* EXERCISE GOAL
Please return the material exactly; leave no entry out.

* MATERIAL TO PROCESS
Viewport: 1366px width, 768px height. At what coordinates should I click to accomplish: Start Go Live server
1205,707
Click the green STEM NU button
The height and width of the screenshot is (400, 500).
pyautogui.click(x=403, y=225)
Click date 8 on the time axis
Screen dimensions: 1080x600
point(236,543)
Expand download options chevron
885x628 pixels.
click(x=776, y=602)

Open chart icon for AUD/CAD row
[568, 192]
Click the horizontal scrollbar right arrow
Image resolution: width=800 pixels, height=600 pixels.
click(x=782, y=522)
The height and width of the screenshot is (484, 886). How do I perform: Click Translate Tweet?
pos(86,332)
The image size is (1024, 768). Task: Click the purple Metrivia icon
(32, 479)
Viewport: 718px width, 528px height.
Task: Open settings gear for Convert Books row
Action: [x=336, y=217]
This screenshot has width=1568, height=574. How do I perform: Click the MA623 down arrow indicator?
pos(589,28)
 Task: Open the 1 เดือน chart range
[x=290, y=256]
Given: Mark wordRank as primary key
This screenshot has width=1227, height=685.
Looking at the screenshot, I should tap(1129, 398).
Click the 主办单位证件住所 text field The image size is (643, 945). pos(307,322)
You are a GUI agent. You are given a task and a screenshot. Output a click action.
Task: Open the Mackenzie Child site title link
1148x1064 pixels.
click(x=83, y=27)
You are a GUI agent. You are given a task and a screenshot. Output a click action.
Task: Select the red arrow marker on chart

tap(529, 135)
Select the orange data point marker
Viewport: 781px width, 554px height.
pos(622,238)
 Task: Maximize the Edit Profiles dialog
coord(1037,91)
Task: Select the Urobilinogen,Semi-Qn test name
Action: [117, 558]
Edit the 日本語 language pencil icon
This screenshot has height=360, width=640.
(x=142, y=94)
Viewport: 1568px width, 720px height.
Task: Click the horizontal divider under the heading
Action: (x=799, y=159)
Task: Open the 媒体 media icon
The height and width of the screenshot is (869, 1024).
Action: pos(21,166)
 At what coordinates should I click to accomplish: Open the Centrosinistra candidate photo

* RESPONSE BOX
Viewport: 1366px width, 768px height. At what coordinates should I click to accomplish: Start Go Live server
1205,707
Click the green STEM NU button
The height and width of the screenshot is (400, 500).
pyautogui.click(x=403, y=225)
Click date 8 on the time axis
Screen dimensions: 1080x600
point(236,543)
Expand download options chevron
885x628 pixels.
click(x=776, y=602)

Open chart icon for AUD/CAD row
[568, 192]
Click the horizontal scrollbar right arrow
Image resolution: width=800 pixels, height=600 pixels.
click(x=782, y=522)
The height and width of the screenshot is (484, 886). How do I perform: Click Translate Tweet?
pos(86,332)
The image size is (1024, 768). Task: Click the purple Metrivia icon
(32, 479)
Viewport: 718px width, 528px height.
Task: Open settings gear for Convert Books row
Action: [x=336, y=217]
This screenshot has width=1568, height=574. How do I perform: Click the MA623 down arrow indicator?
pos(589,28)
 Task: Open the 1 เดือน chart range
[x=290, y=256]
Given: Mark wordRank as primary key
This screenshot has width=1227, height=685.
Looking at the screenshot, I should tap(1129, 398).
Click the 主办单位证件住所 text field The image size is (643, 945). pos(307,322)
You are a GUI agent. You are given a task and a screenshot. Output a click action.
Task: Open the Mackenzie Child site title link
1148x1064 pixels.
click(x=83, y=27)
You are a GUI agent. You are given a task and a screenshot. Output a click action.
Task: Select the red arrow marker on chart

tap(529, 135)
Select the orange data point marker
Viewport: 781px width, 554px height.
pos(622,238)
 Task: Maximize the Edit Profiles dialog
coord(1037,91)
Task: Select the Urobilinogen,Semi-Qn test name
Action: [117, 558]
Edit the 日本語 language pencil icon
This screenshot has height=360, width=640.
(x=142, y=94)
Viewport: 1568px width, 720px height.
Task: Click the horizontal divider under the heading
Action: (x=799, y=159)
Task: Open the 媒体 media icon
The height and width of the screenshot is (869, 1024).
Action: pos(21,166)
 At what coordinates should I click to accomplish: Open the Centrosinistra candidate photo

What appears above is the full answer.